▶ **PROBLEM STATEMENT**:
Would you print out all of the data exactly and keep the pictures out of it?

▶ **Saved entries**:
◇ ◇ ◇ ◇ ◇ ◇ ◇
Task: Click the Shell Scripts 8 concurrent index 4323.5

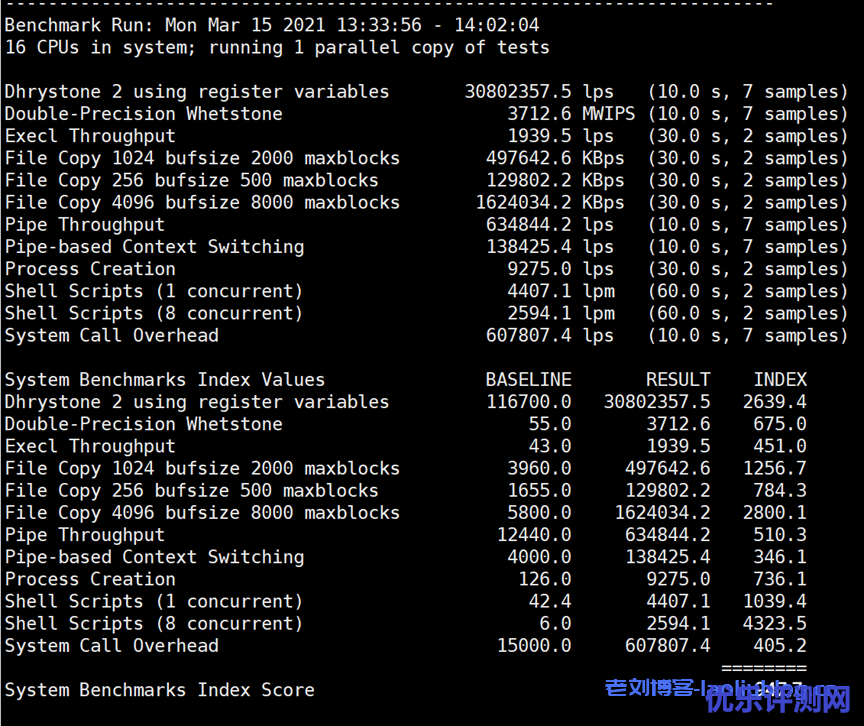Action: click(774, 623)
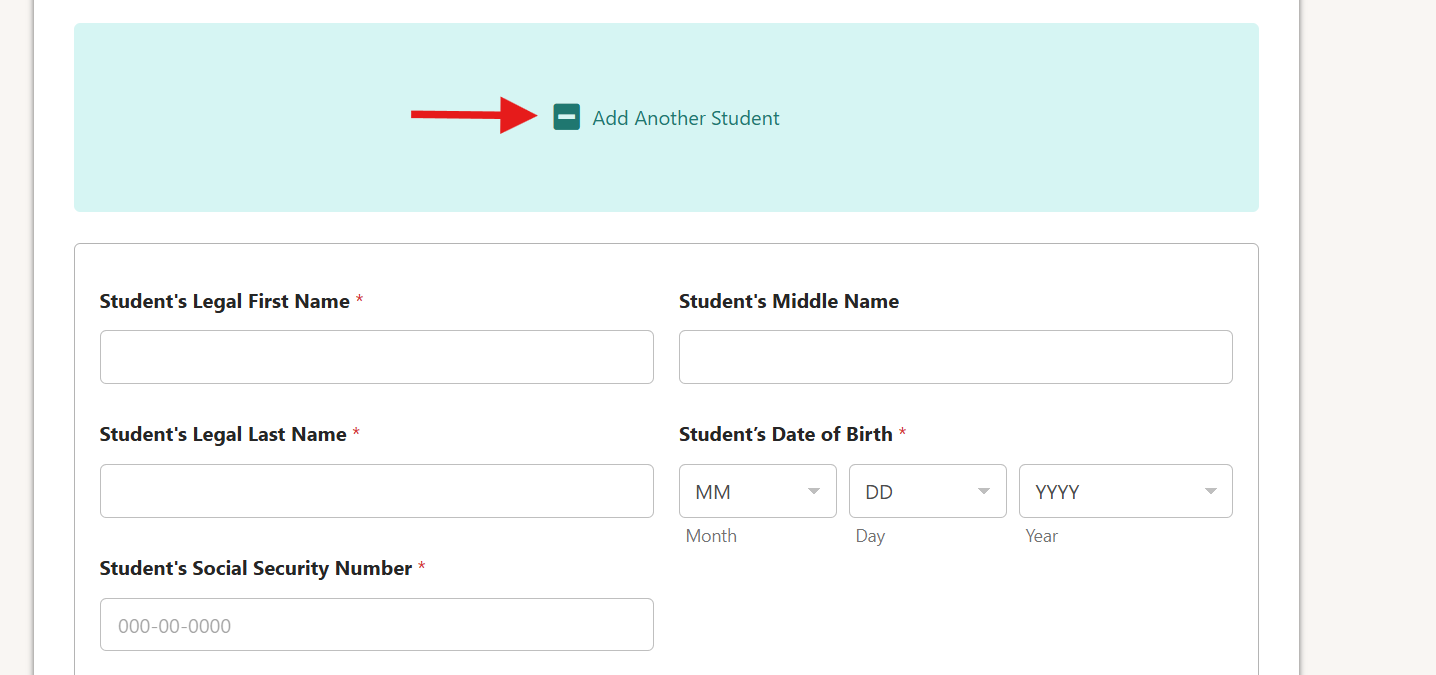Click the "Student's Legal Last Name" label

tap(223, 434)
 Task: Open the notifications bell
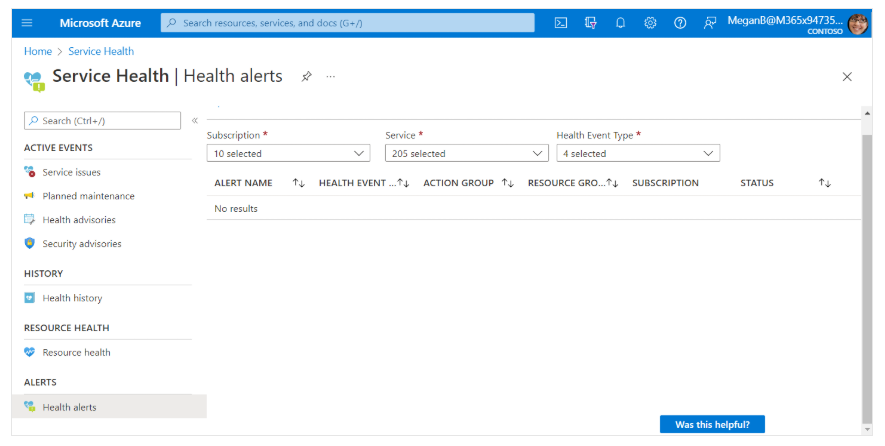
◇ ◇ ◇ ◇ ◇ ◇ ◇
▶ **TASK RESPONSE**:
Task: Click the Shell Scripts 8 concurrent index 4323.5

Action: click(774, 623)
Click the "Student's Legal Last Name" label

tap(223, 434)
 Task: Open the notifications bell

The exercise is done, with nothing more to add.